Meta Stacking 7 Models¶

Note on Results

These results are based on local validation sets provided during the competition phase and do not represent final official leaderboard standings.

7-model stacking ensemble that achieved high Dataset A performance in local validation but showed significant overfitting (83.8% stability).

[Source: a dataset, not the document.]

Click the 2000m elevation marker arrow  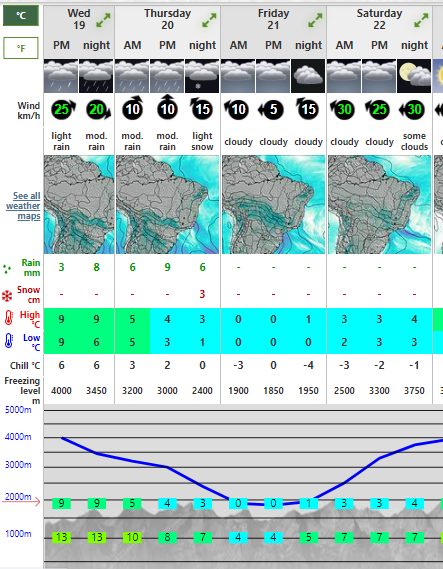(x=21, y=501)
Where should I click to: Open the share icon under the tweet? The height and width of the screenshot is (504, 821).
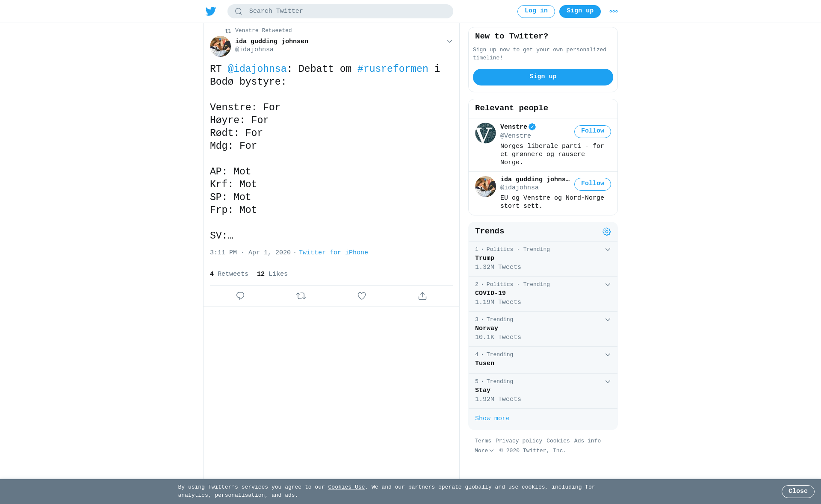[x=422, y=296]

Cross-Dataset Performance¶

Metric	Dataset A	Dataset B
ROC AUC	0.7662	0.6422
F1 Score	0.5417	0.3111

Generalization Metric	Value
Robust Score	0.538 (Rank #12)
Stability Score	83.8%
Min AUC	0.6422
AUC Drop	-16.2%
Train Time	~9 hours

Generalization Analysis¶

This model showed significant performance variance between datasets:

Dataset A AUC: 0.7662 (Rank #2)
Dataset B AUC: 0.6422 (Rank #10)
Dropped 8 ranks between datasets
Stability of 83.8% indicates overfitting
F1 also dropped significantly: 0.5417 (A) vs 0.3111 (B)

Architecture¶

flowchart TD
    A["Input Features (339)"] --> B["Feature Selection → 200 features"]

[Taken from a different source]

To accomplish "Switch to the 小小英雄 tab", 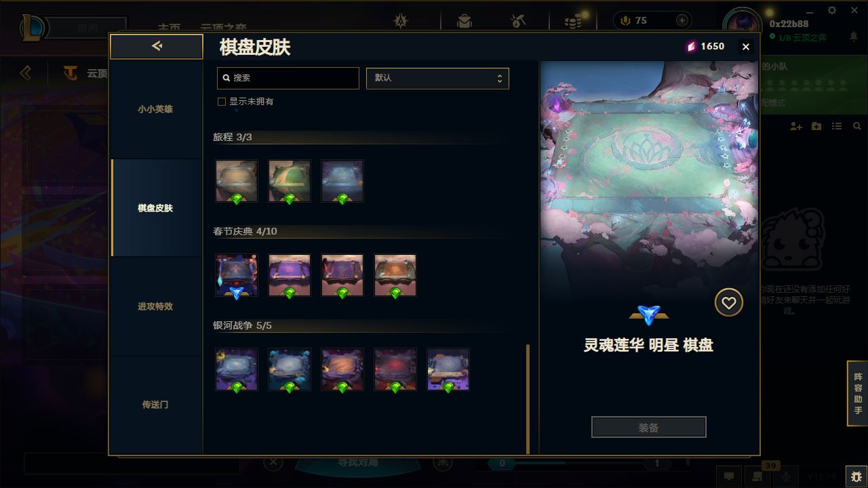I will coord(155,109).
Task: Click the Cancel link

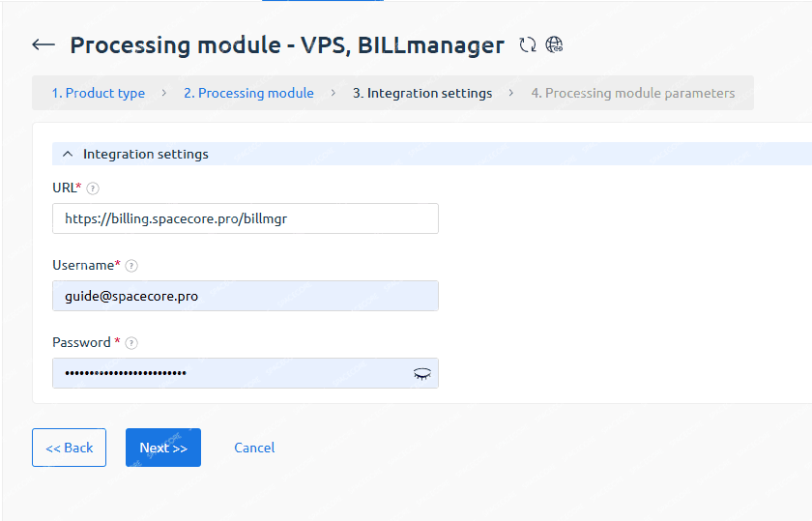Action: point(254,448)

    B --> C1["MLP 1 Deep"]
    B --> C2["MLP 2 Wide"]
    B --> C3["Gradient Boosting"]
    B --> C4["Random Forest"]
    B --> C5["XGBoost"]
    B --> C6["LightGBM"]
    B --> C7["ExtraTrees"]

    C1 --> D["Out-of-Fold Predictions"]
    C2 --> D
    C3 --> D
    C4 --> D
    C5 --> D
    C6 --> D
    C7 --> D

    D --> E["Meta-Learner (LogReg)"]
    E --> F["Final Probability"]

Base Models¶

Neural Networks¶

MLP 1 (Deep)

MLPClassifier(
    hidden_layer_sizes=(256, 128, 64, 32),
    activation='relu',
    alpha=0.0005
)

MLP 2 (Wide)

MLPClassifier(
    hidden_layer_sizes=(400, 200, 100),
    activation='tanh',
    alpha=0.005
)

Tree-Based¶

XGBoost

XGBClassifier(
    n_estimators=500,
    max_depth=12,
    learning_rate=0.03
)

LightGBM

LGBMClassifier(
    n_estimators=500,
    max_depth=12,
    learning_rate=0.03
)

Meta-Learner¶

LogisticRegression(C=1.0, max_iter=1000)

Feature Set (339 Features)¶

Statistical moments per segment
Distribution comparisons (Wasserstein, KL divergence)
Wavelet decomposition coefficients (db4, sym4, coif2)
Spectral features from FFT
Hypothesis test statistics

Stacking Process¶

Split training data into K folds
For each fold: Train base models on K-1 folds, predict on held-out fold
Combine all out-of-fold predictions as meta-features
Train meta-learner on meta-features

Usage¶

cd meta_stacking_7models
python main.py --mode train --data-dir /path/to/data --model-path ./model.joblib

Comparison with Other Models¶

Model	Robust Score	Stability	Dataset A	Dataset B
xgb_tuned_regularization	0.715	96.3%	0.7423	0.7705
weighted_dynamic_ensemble	0.664	98.4%	0.6742	0.6849
meta_stacking_7models	0.538	83.8%	0.7662	0.6422

Note: Despite achieving the highest F1 score on Dataset A, the model's low stability (83.8%) resulted in a robust score of only 0.538 and a large performance drop on Dataset B.